Each entry needs to be given again, character for character.

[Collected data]
Start of Block
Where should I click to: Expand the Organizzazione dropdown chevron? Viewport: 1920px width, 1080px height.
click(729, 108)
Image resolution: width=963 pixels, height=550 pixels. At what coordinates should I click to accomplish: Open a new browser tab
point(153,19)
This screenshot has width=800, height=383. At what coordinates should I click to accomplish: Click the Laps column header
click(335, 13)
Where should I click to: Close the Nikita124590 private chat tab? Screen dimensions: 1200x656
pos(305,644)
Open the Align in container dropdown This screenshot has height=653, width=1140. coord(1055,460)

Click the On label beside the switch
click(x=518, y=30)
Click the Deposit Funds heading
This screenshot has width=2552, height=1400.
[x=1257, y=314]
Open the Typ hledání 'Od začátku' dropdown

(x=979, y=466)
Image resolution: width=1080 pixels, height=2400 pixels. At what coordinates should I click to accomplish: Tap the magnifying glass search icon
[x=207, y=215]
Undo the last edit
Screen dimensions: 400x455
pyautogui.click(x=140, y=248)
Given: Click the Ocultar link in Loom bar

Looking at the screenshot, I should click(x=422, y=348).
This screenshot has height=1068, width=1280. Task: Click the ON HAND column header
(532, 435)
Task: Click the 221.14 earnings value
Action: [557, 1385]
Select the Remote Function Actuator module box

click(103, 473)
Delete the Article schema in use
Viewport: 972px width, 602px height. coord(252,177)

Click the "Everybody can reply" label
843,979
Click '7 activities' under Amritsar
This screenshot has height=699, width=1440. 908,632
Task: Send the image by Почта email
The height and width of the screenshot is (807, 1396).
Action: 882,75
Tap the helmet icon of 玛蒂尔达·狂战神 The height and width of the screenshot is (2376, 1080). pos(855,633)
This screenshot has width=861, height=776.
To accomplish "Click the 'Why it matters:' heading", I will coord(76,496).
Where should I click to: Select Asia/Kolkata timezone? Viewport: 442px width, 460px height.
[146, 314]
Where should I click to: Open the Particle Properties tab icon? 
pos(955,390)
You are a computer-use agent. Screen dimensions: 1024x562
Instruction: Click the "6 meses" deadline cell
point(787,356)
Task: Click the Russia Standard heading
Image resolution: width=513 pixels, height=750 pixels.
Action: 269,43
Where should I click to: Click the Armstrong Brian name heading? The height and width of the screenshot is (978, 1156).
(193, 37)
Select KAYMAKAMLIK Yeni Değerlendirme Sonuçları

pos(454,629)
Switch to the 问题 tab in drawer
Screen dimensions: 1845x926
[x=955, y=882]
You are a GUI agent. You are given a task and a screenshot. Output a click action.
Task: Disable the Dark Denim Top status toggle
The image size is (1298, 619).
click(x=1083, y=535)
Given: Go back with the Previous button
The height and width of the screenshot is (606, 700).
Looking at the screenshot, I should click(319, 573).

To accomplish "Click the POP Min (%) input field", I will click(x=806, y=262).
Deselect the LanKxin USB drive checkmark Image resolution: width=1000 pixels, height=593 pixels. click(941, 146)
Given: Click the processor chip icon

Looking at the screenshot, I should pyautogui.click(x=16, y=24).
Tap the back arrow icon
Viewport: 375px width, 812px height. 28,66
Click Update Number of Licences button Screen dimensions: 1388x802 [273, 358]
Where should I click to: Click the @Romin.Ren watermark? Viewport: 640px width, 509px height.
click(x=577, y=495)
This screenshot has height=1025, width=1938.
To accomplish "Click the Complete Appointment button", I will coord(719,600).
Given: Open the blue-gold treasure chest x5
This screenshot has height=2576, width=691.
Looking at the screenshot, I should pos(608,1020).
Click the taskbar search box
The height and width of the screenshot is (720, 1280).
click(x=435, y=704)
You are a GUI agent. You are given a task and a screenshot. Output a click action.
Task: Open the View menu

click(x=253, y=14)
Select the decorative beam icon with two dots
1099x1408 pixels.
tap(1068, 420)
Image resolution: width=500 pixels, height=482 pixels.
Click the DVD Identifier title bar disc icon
End of Block
* _Answer for this exercise_:
Where should I click to: Expand the Organizzazione dropdown chevron? Viewport: 1920px width, 1080px height.
click(729, 108)
Image resolution: width=963 pixels, height=550 pixels. At what coordinates should I click to accomplish: Open a new browser tab
point(153,19)
This screenshot has width=800, height=383. At what coordinates should I click to accomplish: Click the Laps column header
click(335, 13)
Where should I click to: Close the Nikita124590 private chat tab? Screen dimensions: 1200x656
pos(305,644)
Open the Align in container dropdown This screenshot has height=653, width=1140. coord(1055,460)

Click the On label beside the switch
click(x=518, y=30)
Click the Deposit Funds heading
This screenshot has width=2552, height=1400.
[x=1257, y=314]
Open the Typ hledání 'Od začátku' dropdown

(x=979, y=466)
Image resolution: width=1080 pixels, height=2400 pixels. At what coordinates should I click to accomplish: Tap the magnifying glass search icon
[x=207, y=215]
Undo the last edit
Screen dimensions: 400x455
pyautogui.click(x=140, y=248)
Given: Click the Ocultar link in Loom bar

Looking at the screenshot, I should click(x=422, y=348).
This screenshot has height=1068, width=1280. Task: Click the ON HAND column header
(532, 435)
Task: Click the 221.14 earnings value
Action: [557, 1385]
Select the Remote Function Actuator module box

click(103, 473)
Delete the Article schema in use
Viewport: 972px width, 602px height. coord(252,177)

Click the "Everybody can reply" label
843,979
Click '7 activities' under Amritsar
This screenshot has height=699, width=1440. 908,632
Task: Send the image by Почта email
The height and width of the screenshot is (807, 1396).
Action: 882,75
Tap the helmet icon of 玛蒂尔达·狂战神 The height and width of the screenshot is (2376, 1080). pos(855,633)
This screenshot has width=861, height=776.
To accomplish "Click the 'Why it matters:' heading", I will coord(76,496).
Where should I click to: Select Asia/Kolkata timezone? Viewport: 442px width, 460px height.
[146, 314]
Where should I click to: Open the Particle Properties tab icon? 
pos(955,390)
You are a computer-use agent. Screen dimensions: 1024x562
Instruction: Click the "6 meses" deadline cell
point(787,356)
Task: Click the Russia Standard heading
Image resolution: width=513 pixels, height=750 pixels.
Action: 269,43
Where should I click to: Click the Armstrong Brian name heading? The height and width of the screenshot is (978, 1156).
(193, 37)
Select KAYMAKAMLIK Yeni Değerlendirme Sonuçları

pos(454,629)
Switch to the 问题 tab in drawer
Screen dimensions: 1845x926
[x=955, y=882]
You are a GUI agent. You are given a task and a screenshot. Output a click action.
Task: Disable the Dark Denim Top status toggle
The image size is (1298, 619).
click(x=1083, y=535)
Given: Go back with the Previous button
The height and width of the screenshot is (606, 700).
Looking at the screenshot, I should click(319, 573).

To accomplish "Click the POP Min (%) input field", I will click(x=806, y=262).
Deselect the LanKxin USB drive checkmark Image resolution: width=1000 pixels, height=593 pixels. click(941, 146)
Given: Click the processor chip icon

Looking at the screenshot, I should pyautogui.click(x=16, y=24).
Tap the back arrow icon
Viewport: 375px width, 812px height. 28,66
Click Update Number of Licences button Screen dimensions: 1388x802 [273, 358]
Where should I click to: Click the @Romin.Ren watermark? Viewport: 640px width, 509px height.
click(x=577, y=495)
This screenshot has height=1025, width=1938.
To accomplish "Click the Complete Appointment button", I will coord(719,600).
Given: Open the blue-gold treasure chest x5
This screenshot has height=2576, width=691.
Looking at the screenshot, I should pos(608,1020).
Click the taskbar search box
The height and width of the screenshot is (720, 1280).
click(x=435, y=704)
You are a GUI agent. You are given a task and a screenshot. Output a click action.
Task: Open the View menu

click(x=253, y=14)
Select the decorative beam icon with two dots
1099x1408 pixels.
tap(1068, 420)
Image resolution: width=500 pixels, height=482 pixels.
Click the DVD Identifier title bar disc icon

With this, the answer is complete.